Les larmes brouillent ma vision alors que je supplie les frères White de ne pas emporter Rania. Je suis prête à me faire tuer si j'ai la certitude qu'elle aura la vie sauve mais je n'ai aucun contrôle sur la situation.

— Tu l'as bien cherché ! s'exclame Charles un sourire cruel étirant ses lèvres.

— Eli ! Eli !

Les cris désespérés de Rania transpercent l'air alors qu'elle tente de se débattre pour me rejoindre. Mais Charles la soulève et, accompagné de son frère, ils disparaissent derrière la porte. Mes hurlements se mélangent à ceux de ma fille. La douleur dans ma gorge est vive, comme si chaque cri déchirait un peu plus mes cordes vocales. Je ne peux pas la laisser m'échapper une seconde fois. Avant même que je ne puisse me débattre, je suis violemment balancée à l'opposé de la porte. Ma tête heurte le sol dur, un voile noir obscurcit brièvement ma vision. Lorsque je réussi à reprendre mes esprits, la porte est déjà fermée, me plongeant dans l'obscurité suffocante. Malgré la douleur qui irradie dans chaque partie de mon corps, je me précipite vers elle, espérant l'ouvrir, en vain. Elle se verrouille sous mon poids, scellant mon sort aussi bien que celui de Rania.  

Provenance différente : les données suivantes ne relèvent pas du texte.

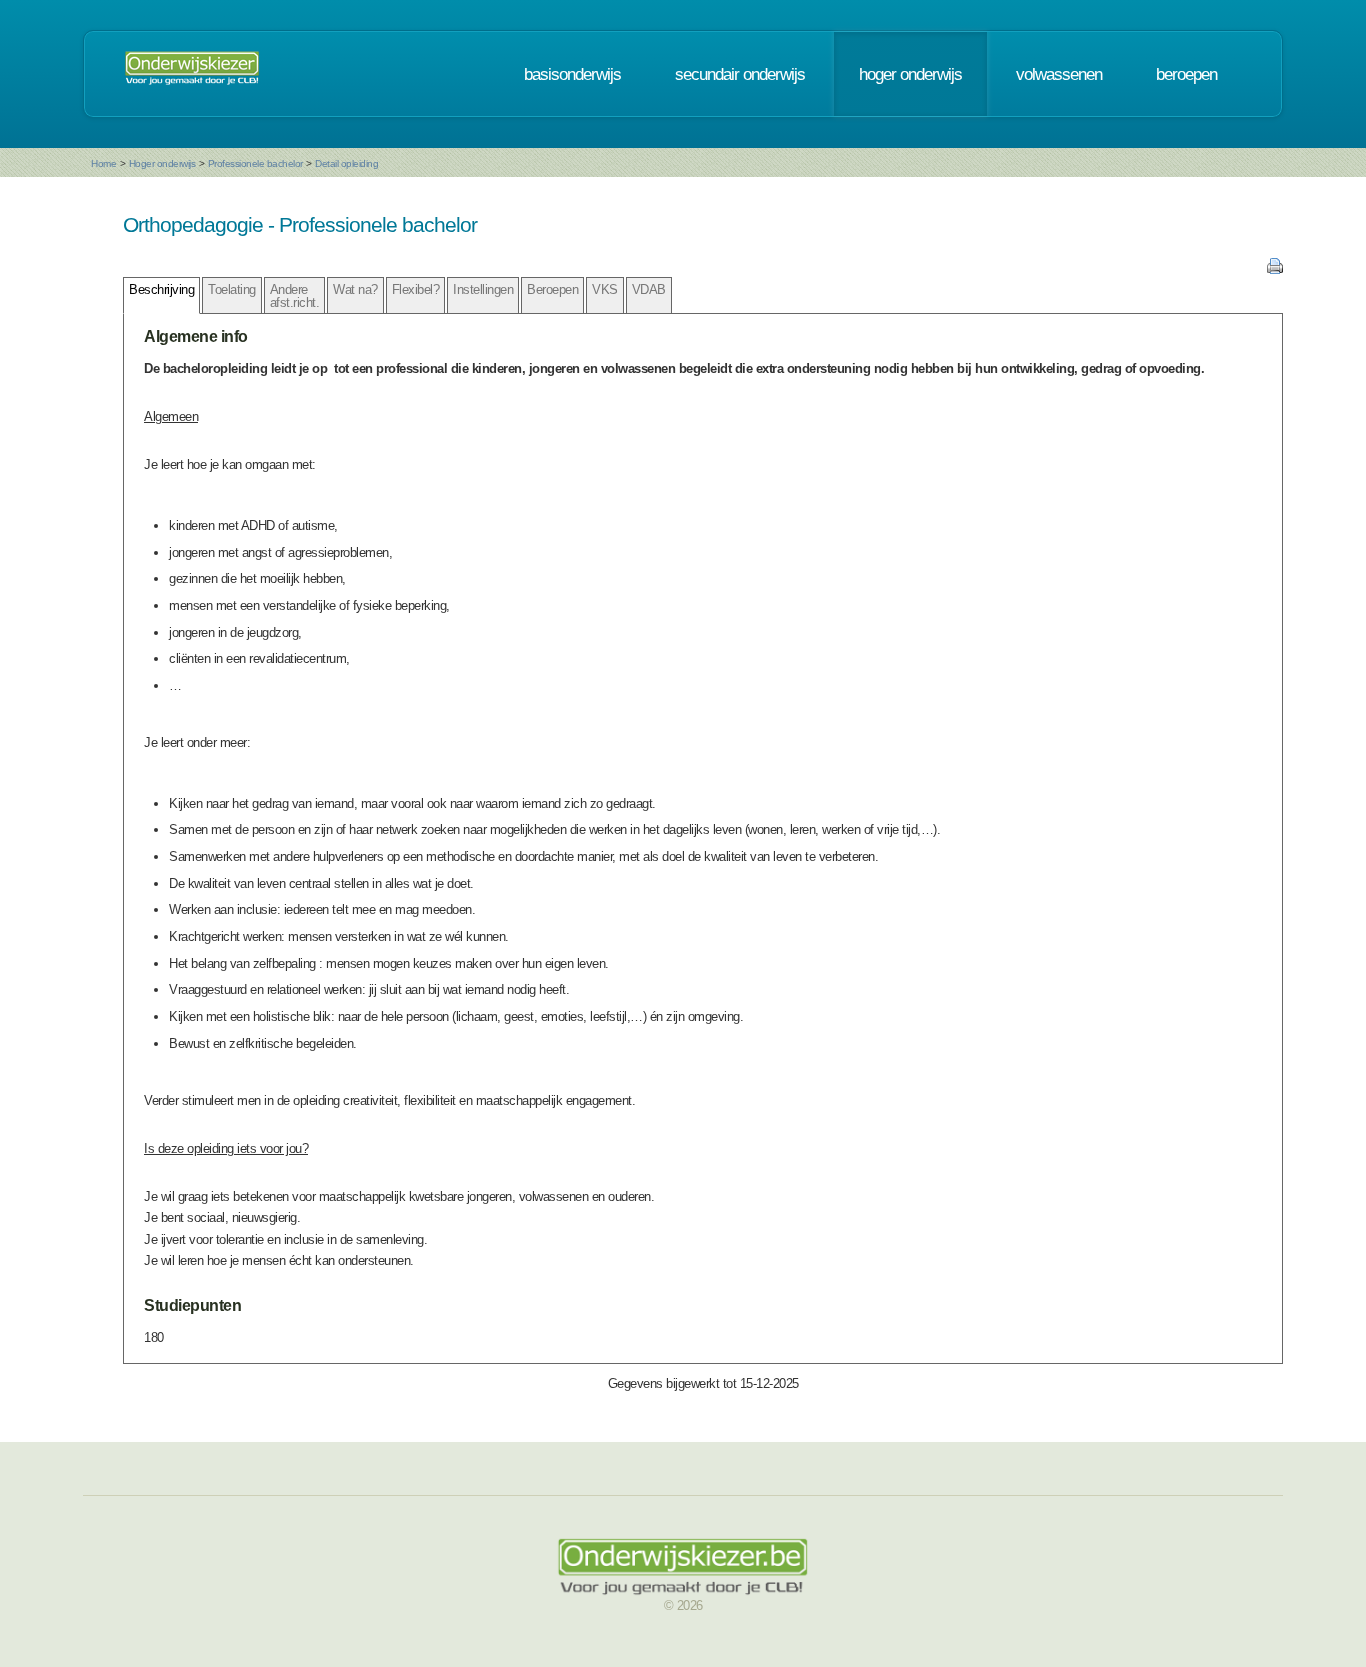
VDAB (649, 289)
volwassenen (1059, 74)
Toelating (232, 289)
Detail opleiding (346, 163)
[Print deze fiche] (1275, 269)
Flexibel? (416, 289)
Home (103, 163)
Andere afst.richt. (295, 296)
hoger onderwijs (910, 74)
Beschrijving (161, 289)
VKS (605, 289)
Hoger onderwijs (162, 163)
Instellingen (483, 289)
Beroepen (552, 289)
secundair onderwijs (740, 74)
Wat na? (355, 289)
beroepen (1186, 74)
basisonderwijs (572, 74)
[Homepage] (192, 74)
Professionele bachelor (255, 163)
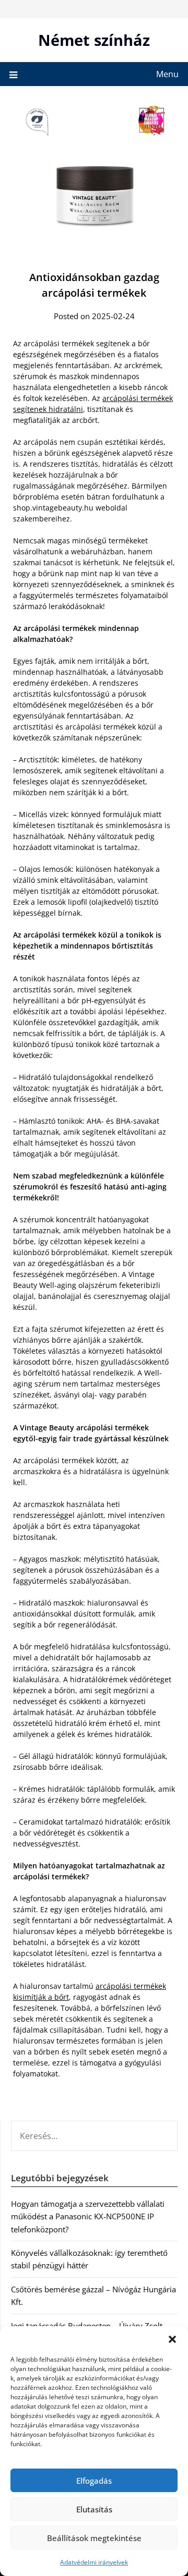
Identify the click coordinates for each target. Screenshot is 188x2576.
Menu (167, 74)
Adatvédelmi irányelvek (94, 2562)
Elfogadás (94, 2480)
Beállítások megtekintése (94, 2538)
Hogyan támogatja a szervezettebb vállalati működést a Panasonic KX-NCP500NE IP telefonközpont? (87, 2216)
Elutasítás (94, 2509)
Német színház (94, 40)
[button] (172, 2339)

— Non ! Non je vous en supplie, pas ça ! Rania !

La voix de ma fille s'éloigne, emportant avec elle mes derniers espoirs. Les minutes continuent de s'écouler tandis que je continue de frapper contre la porte, ignorant la douleur qui lacère mes mains mais aucune douleur n'est aussi forte que celle que je ressens à l'intérieur.

J'ignore combien de temps s'écoule durant lesquels je continue de frapper contre la porte et de hurler le prénom de ma fille lorsque soudainement une fatigue m'envahit, clouant mon corps au sol. C'est comme si le poids de l'univers entier avait choisi cet instant pour s'abattre sur mes épaules.

Je comprends rapidement pourquoi lorsque je sens quelque chose couler le long de mon front. Portant une main tremblante à mon visage, je découvre du sang. Le choc, en plus de la fatigue, m'a gravement blessée. Tentant de me relever, je puise dans mes dernières réserves de force, mais je réussis seulement à atteindre le milieu de la pièce avant de m'effondrer.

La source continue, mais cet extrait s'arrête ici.